→ **To do**
Count the lines in the material below that contain the string "value", and give only that number.

* begin Record excerpts *

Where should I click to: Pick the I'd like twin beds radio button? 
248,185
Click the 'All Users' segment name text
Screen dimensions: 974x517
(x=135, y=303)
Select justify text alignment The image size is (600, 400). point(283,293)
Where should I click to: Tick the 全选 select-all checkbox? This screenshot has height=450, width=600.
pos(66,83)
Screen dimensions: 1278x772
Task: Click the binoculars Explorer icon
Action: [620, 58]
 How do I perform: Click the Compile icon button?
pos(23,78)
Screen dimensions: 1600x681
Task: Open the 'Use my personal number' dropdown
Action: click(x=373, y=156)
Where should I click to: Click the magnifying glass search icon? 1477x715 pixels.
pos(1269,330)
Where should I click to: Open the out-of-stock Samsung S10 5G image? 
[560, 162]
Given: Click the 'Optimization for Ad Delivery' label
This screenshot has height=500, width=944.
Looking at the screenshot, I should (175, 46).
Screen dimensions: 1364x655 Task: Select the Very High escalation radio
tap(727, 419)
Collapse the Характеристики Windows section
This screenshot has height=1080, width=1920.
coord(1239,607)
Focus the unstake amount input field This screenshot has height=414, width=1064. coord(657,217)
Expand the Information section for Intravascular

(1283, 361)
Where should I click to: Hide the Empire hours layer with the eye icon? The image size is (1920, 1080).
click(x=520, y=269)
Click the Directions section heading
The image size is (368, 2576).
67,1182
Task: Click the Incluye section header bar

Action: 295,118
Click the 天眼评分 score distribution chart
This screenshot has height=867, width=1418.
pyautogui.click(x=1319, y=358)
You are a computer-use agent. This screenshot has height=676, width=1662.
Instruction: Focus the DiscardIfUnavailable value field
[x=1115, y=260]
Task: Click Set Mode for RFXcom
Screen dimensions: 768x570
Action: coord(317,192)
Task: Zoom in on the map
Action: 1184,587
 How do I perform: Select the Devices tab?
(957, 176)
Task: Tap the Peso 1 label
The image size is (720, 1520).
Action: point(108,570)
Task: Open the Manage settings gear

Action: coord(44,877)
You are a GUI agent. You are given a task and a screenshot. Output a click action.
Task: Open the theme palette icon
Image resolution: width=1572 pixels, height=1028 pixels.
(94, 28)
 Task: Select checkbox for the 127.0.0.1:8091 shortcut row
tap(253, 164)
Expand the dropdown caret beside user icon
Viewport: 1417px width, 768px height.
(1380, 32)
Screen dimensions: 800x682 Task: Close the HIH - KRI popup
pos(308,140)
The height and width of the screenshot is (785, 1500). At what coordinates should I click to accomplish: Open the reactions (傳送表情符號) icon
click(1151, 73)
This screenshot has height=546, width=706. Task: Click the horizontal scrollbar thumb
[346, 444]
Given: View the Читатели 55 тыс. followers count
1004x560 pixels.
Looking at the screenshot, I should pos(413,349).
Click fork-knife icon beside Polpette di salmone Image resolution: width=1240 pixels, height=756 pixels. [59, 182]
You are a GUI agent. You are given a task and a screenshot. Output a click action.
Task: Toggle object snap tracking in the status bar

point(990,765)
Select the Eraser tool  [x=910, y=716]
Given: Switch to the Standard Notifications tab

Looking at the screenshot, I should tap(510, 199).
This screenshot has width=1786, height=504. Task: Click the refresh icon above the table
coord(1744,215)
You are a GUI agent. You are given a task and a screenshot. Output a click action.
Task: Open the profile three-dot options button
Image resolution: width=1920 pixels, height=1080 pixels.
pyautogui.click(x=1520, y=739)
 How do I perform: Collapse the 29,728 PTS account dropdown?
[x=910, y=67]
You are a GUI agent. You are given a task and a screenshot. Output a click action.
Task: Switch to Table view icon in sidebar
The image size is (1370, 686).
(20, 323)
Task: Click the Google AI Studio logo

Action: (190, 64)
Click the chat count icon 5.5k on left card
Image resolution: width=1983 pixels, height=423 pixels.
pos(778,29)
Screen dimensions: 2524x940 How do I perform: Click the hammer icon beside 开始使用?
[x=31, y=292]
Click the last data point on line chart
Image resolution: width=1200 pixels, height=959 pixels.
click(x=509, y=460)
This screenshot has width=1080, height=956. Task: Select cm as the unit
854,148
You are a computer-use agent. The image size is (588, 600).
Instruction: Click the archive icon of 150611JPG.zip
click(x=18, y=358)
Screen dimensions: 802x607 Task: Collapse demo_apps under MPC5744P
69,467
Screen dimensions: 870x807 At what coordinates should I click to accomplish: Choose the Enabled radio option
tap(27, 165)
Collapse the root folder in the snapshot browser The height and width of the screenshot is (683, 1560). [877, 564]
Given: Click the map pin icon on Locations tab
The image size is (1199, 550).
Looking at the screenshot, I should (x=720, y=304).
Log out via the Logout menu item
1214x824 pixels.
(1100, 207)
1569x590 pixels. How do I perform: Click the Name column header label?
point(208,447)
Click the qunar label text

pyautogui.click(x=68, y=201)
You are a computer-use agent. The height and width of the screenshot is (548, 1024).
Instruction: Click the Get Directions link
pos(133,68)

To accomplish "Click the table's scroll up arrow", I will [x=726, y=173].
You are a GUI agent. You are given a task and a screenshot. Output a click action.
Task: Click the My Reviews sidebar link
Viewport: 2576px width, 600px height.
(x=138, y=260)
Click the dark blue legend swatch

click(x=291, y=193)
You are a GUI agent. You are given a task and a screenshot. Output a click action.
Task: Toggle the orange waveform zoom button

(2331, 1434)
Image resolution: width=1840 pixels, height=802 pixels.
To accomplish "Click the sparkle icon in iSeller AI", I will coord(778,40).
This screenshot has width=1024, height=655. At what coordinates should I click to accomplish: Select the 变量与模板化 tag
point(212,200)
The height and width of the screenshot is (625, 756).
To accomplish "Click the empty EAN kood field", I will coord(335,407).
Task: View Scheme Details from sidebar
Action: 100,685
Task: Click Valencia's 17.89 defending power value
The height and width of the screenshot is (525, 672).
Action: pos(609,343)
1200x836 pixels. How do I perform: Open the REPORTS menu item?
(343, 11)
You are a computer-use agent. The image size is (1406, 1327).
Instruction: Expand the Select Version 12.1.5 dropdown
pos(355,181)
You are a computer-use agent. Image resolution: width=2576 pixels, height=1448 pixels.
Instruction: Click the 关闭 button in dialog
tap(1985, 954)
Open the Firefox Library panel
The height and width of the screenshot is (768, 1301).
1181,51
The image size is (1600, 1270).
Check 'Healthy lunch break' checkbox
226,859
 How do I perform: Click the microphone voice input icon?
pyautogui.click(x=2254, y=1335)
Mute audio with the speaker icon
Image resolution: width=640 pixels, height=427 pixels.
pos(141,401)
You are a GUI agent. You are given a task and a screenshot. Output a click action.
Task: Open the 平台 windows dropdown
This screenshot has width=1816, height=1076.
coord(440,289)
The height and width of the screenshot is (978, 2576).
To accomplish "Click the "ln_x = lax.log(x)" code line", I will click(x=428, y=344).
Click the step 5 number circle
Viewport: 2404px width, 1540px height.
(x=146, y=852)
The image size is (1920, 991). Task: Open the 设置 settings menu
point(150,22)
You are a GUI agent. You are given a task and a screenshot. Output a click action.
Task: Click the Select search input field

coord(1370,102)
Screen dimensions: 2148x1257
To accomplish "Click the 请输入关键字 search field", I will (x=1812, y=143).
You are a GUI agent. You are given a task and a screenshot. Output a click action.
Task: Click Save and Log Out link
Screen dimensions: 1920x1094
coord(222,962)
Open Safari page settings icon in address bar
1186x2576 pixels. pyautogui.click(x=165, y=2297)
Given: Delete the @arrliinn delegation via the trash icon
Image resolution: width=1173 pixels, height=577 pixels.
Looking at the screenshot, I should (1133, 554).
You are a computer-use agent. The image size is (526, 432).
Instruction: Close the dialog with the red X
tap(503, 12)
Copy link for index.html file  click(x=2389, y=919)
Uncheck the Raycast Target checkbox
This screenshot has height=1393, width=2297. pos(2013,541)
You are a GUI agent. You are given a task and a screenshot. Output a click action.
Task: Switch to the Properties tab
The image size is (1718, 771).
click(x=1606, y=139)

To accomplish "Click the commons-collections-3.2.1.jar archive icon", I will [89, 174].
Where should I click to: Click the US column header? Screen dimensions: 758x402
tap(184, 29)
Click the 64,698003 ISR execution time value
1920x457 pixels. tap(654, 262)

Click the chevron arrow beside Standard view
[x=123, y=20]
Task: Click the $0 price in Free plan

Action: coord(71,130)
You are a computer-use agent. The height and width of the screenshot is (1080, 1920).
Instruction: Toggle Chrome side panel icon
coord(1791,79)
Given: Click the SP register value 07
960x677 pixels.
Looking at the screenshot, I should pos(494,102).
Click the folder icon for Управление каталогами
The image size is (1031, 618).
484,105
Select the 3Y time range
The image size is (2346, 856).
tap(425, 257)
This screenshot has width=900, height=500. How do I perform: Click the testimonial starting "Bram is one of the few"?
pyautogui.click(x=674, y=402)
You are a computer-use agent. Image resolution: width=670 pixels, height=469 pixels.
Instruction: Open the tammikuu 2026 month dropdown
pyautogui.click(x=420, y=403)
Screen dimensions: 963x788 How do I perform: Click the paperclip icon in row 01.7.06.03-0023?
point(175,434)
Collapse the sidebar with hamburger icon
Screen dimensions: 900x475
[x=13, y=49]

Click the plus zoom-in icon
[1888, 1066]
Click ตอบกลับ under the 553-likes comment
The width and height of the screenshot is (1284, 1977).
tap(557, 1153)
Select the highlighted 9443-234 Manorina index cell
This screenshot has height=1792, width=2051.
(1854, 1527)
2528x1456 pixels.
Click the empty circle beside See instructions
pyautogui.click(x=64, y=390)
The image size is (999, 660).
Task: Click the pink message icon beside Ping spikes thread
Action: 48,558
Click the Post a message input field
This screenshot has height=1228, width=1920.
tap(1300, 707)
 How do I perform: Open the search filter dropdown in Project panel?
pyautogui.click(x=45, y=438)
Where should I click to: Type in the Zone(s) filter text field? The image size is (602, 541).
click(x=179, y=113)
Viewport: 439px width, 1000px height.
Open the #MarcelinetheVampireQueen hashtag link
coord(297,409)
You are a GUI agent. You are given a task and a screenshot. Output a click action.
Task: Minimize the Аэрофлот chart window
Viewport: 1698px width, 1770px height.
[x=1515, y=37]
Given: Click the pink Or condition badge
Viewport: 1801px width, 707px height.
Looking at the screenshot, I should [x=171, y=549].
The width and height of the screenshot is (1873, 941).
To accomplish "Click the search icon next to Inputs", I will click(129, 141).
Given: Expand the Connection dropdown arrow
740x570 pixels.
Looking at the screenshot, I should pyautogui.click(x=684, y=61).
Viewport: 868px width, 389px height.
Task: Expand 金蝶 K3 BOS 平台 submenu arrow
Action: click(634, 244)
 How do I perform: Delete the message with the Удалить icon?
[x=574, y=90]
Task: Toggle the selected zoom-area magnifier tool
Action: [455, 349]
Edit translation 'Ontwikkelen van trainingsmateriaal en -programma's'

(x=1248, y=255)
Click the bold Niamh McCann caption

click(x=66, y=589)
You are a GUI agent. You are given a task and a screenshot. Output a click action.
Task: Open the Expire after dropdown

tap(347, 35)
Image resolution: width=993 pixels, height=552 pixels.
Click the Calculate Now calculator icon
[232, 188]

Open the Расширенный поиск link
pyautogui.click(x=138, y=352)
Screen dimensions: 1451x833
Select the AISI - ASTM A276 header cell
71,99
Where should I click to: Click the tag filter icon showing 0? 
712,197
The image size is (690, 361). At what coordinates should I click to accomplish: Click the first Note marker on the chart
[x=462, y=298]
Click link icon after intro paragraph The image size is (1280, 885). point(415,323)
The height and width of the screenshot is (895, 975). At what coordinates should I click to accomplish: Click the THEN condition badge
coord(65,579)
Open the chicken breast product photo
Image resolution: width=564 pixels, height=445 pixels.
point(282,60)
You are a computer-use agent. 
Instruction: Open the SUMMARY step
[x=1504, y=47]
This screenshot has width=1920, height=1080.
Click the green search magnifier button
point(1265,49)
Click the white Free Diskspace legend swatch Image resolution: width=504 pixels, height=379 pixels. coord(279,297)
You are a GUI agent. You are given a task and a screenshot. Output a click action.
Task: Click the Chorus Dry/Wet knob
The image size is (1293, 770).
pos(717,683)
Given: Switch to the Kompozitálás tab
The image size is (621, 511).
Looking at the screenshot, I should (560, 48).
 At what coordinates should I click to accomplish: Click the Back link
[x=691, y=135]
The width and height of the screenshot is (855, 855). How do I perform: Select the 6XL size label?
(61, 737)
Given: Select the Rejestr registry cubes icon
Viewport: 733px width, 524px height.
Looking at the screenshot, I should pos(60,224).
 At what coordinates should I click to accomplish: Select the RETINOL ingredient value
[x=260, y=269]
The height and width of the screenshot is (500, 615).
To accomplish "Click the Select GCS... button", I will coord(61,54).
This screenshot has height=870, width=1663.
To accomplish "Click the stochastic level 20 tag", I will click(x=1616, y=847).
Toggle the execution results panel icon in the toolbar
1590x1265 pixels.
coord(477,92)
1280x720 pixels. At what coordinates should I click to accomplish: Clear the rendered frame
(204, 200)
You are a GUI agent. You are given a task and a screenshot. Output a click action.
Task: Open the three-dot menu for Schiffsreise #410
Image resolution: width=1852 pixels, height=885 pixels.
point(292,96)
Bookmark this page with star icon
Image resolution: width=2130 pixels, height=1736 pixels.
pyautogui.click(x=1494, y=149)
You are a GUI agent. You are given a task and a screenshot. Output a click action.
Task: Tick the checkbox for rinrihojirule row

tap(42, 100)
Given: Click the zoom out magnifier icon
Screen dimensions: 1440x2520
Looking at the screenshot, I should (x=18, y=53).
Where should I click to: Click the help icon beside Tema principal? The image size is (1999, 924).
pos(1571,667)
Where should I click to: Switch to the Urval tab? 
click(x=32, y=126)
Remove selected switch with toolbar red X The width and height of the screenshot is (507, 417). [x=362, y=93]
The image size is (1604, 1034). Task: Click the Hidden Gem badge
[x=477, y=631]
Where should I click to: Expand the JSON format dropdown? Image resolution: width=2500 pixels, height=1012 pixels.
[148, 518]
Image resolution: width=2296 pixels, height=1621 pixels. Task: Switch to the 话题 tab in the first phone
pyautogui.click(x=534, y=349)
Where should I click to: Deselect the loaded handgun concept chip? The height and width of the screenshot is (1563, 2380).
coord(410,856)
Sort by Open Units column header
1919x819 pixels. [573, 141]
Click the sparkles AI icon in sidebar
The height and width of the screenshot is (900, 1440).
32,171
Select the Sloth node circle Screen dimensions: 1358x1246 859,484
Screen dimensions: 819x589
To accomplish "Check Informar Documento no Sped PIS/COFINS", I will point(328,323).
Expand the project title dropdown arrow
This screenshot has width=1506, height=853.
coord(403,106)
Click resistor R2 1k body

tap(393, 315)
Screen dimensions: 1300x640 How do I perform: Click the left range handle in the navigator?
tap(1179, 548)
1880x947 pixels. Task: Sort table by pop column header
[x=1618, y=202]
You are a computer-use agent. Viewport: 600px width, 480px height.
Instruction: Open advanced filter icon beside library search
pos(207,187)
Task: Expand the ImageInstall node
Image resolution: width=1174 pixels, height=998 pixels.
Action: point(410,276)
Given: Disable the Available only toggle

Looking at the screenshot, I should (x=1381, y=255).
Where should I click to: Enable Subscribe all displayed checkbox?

* end Record excerpts *

→ **The reply**
5